Hinde Ginges Boyd Lawyers and our conveyancing team understands that buying or selling a residential or commercial property is a big decision and a significant matter for most people. We have a dedicated Conveyancing team, SAFE Conveyancing, and we aim to ensure that your property transactions proceed as smoothly and as stress free as possible.
We can assist you with:
- Preparation of contracts for the sale of residential and commercial property
- The purchase of residential and commercial property
- Advice in regard to sale or purchase of vacant land, units, strata and community title, rural land and purchases ‘off the plan’
- Review of contracts
- Preparation and review of Commercial & Retail Leases
- Assistance for first home owners & the First Home Owners Grant
- Advice on lenders’ requirements
- The purchase and sale of businesses
What is conveyancing?
Conveyancing is the area of property law that deals with the transfer of real estate between sellers and buyers.
Although it seems quite straightforward, property law can be quite complex and conveyancing has to consider issues such as contract terms and conditions, mortgages, covenants, easements, caveats, the type of property title, the type of tenancy, local council regulations and zoning to name just a few.
Buying a home is one of the most stressful and expensive things you will ever do.
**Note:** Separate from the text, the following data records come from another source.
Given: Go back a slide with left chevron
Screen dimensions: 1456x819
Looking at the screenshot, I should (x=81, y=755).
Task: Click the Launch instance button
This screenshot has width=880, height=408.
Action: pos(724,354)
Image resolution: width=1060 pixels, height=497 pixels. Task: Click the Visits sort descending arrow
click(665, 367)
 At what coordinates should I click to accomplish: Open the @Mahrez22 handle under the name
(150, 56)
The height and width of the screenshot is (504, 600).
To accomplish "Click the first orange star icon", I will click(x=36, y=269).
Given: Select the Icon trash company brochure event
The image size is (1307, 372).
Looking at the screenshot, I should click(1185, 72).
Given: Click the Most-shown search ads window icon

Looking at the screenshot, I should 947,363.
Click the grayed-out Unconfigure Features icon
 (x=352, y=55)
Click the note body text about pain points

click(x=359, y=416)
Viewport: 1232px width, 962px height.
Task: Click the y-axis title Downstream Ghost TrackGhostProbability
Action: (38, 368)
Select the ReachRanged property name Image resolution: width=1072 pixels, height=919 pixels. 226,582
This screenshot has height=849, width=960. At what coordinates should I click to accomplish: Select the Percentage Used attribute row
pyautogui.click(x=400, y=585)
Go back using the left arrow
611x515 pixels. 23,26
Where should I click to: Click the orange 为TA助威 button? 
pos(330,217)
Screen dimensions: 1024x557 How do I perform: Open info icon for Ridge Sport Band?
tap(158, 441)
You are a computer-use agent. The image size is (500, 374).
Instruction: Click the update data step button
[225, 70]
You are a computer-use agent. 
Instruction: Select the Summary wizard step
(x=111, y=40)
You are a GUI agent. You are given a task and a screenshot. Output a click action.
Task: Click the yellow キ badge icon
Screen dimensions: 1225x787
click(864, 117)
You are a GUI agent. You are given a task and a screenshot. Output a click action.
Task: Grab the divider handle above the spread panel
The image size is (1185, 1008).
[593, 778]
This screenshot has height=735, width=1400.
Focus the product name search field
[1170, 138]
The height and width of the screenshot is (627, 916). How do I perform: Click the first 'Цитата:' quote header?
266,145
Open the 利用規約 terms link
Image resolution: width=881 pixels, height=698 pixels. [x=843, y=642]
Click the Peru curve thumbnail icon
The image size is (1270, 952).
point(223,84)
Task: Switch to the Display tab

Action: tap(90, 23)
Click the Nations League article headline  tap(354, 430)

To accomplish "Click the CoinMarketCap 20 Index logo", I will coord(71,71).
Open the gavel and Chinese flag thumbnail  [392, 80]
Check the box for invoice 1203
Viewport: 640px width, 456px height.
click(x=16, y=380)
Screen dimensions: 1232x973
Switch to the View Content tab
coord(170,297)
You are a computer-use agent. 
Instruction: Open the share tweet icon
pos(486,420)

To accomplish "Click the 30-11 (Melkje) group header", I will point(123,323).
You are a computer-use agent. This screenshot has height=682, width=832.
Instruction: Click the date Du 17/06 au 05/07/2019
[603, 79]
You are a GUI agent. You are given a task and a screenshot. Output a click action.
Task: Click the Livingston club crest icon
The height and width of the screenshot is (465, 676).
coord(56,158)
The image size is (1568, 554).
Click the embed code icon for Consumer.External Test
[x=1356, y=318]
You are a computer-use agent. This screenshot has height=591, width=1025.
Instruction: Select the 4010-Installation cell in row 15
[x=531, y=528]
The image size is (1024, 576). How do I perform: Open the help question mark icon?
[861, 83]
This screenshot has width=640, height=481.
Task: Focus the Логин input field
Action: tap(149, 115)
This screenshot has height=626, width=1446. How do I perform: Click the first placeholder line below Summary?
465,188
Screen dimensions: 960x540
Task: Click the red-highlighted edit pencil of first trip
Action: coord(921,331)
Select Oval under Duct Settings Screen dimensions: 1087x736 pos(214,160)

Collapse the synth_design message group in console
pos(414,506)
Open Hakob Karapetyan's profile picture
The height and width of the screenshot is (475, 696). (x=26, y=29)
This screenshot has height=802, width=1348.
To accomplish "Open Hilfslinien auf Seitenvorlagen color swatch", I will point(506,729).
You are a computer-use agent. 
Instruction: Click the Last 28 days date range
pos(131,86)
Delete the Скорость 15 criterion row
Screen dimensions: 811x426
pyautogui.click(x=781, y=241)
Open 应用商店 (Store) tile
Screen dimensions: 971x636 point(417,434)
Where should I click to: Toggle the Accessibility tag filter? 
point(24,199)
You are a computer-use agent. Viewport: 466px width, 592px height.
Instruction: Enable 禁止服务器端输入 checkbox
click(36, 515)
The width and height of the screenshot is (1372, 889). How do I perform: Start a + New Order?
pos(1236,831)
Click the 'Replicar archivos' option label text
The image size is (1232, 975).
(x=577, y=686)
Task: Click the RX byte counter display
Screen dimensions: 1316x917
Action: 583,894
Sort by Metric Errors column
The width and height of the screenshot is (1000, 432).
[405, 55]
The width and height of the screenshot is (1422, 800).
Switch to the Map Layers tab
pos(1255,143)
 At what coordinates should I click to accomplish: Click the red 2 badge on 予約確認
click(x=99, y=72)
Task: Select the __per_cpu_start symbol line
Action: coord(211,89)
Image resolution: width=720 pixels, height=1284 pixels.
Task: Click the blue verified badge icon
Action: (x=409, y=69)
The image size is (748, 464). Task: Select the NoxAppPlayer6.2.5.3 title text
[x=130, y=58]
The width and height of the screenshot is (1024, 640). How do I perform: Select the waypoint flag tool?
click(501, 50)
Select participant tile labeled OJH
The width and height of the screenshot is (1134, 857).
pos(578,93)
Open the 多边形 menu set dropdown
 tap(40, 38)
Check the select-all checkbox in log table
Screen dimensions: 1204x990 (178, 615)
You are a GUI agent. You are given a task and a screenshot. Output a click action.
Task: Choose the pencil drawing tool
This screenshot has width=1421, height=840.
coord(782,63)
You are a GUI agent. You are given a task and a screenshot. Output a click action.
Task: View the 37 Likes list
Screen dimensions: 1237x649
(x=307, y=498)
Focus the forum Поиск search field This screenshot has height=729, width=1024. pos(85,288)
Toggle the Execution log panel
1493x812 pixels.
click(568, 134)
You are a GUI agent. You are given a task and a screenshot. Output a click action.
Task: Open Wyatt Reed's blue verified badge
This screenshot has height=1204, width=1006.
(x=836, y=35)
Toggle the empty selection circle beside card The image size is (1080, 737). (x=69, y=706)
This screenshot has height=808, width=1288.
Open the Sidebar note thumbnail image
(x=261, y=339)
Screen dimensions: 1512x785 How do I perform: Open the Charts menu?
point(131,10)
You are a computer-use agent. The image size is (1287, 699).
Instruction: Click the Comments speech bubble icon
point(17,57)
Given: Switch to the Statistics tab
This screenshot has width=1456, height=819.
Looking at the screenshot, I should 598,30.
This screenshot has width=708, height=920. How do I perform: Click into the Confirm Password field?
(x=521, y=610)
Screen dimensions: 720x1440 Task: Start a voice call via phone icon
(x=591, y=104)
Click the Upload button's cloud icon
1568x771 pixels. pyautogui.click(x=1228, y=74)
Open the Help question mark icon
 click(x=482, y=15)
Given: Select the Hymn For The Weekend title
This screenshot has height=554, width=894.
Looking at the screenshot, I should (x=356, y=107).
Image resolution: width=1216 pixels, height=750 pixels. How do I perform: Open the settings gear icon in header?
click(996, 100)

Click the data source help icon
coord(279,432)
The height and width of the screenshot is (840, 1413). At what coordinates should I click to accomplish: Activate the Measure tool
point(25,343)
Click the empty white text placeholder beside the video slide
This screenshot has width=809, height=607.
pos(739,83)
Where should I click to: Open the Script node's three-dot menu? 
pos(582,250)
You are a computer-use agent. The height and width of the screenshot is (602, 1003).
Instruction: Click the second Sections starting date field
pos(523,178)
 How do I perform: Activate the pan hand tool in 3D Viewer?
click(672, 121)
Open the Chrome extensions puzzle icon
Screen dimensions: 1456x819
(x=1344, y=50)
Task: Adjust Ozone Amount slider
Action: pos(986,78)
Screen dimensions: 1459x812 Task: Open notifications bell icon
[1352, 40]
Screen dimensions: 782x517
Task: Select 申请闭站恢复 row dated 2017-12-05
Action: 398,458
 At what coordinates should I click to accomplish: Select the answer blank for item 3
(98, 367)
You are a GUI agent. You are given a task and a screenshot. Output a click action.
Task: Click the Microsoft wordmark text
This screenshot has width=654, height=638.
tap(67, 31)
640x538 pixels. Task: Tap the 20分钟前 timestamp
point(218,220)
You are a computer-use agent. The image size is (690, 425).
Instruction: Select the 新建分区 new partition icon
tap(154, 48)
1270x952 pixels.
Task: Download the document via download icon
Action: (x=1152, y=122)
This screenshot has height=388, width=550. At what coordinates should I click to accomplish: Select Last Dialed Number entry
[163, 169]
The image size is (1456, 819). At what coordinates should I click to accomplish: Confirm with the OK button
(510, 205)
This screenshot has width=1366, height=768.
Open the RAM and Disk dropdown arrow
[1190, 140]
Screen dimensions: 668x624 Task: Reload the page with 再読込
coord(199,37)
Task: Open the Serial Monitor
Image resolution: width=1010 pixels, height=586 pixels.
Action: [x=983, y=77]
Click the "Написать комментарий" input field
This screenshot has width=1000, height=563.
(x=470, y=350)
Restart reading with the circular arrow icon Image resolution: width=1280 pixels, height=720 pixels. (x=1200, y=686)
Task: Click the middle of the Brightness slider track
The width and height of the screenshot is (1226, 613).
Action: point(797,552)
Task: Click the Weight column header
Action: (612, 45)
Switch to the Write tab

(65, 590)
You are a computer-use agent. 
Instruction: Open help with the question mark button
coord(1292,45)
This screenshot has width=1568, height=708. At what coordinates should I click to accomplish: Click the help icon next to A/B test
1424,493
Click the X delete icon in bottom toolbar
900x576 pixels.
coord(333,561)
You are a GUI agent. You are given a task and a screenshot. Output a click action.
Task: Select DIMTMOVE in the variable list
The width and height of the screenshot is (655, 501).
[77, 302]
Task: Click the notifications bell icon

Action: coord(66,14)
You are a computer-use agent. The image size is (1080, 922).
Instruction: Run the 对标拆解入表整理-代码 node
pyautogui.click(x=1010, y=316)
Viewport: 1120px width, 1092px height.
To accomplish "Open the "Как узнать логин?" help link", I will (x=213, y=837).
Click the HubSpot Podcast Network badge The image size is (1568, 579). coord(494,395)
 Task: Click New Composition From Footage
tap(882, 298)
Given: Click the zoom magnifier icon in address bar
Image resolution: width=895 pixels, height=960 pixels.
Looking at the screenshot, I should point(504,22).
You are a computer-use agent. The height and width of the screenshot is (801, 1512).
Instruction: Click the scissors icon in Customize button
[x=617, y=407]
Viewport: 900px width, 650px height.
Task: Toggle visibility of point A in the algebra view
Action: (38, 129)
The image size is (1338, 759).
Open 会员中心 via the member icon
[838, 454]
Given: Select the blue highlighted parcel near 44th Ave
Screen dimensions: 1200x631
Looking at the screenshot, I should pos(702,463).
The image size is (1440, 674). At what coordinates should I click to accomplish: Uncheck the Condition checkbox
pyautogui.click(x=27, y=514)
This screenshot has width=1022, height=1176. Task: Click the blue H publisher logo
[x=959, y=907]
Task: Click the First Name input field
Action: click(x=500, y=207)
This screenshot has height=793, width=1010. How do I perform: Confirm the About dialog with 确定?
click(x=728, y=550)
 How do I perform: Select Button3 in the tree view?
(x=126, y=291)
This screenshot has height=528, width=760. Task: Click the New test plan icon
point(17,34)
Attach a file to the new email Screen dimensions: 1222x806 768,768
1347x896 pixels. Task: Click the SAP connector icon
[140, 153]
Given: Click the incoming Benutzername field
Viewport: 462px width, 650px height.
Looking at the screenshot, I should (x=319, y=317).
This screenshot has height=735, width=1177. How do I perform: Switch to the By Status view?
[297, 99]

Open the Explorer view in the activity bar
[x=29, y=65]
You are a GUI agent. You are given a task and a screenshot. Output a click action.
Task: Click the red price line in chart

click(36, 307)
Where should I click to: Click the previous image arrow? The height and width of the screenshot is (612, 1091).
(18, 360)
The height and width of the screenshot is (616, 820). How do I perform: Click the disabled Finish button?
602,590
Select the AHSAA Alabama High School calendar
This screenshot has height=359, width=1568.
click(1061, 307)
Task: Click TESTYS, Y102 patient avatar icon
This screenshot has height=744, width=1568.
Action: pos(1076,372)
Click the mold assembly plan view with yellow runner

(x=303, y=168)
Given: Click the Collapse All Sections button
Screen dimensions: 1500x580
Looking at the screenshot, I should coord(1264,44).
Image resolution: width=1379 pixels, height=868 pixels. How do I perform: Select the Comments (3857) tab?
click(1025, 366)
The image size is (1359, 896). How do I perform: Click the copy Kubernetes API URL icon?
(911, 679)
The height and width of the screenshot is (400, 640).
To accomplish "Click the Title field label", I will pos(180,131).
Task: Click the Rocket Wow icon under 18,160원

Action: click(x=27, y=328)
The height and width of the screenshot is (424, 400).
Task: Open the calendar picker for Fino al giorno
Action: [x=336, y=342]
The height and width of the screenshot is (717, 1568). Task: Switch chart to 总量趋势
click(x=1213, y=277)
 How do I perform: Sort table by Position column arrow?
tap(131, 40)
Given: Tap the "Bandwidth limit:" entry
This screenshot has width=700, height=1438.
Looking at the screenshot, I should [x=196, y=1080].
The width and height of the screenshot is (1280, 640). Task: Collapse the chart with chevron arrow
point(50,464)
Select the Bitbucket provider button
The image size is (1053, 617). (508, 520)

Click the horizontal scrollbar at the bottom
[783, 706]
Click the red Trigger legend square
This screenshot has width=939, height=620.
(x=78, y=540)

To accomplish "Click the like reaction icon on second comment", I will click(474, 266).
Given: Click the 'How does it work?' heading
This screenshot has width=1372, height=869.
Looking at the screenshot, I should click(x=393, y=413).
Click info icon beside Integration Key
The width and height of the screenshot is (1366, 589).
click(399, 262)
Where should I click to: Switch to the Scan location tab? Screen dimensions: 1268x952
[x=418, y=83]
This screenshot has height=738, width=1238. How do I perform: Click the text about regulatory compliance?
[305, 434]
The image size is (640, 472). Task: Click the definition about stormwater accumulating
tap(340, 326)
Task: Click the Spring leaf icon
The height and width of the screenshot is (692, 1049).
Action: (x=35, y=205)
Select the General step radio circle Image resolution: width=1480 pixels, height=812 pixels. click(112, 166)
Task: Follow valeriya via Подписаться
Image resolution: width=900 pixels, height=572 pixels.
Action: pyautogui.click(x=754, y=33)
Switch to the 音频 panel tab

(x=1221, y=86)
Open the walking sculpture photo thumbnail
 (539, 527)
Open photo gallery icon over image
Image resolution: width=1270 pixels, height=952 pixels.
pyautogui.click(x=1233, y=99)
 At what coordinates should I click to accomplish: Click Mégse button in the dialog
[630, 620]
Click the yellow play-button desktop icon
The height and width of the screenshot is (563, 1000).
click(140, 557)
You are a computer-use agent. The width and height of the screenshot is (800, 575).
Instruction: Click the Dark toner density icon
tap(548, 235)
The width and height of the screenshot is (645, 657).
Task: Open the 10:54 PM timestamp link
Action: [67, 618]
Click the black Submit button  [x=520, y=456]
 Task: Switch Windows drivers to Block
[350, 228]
It’s vital that you seek legal advice from someone experienced in property law and who knows the area.
Before You Start
The first round of decisions you will likely need to make is in regard to finance. Make sure you read everything thoroughly, from the pre-contractual statement which outlines the fees and charges to which you’ll be subject to the actual mortgage contract itself. Remember you are entitled to legal advice and are under no obligation to sign anything on the spot.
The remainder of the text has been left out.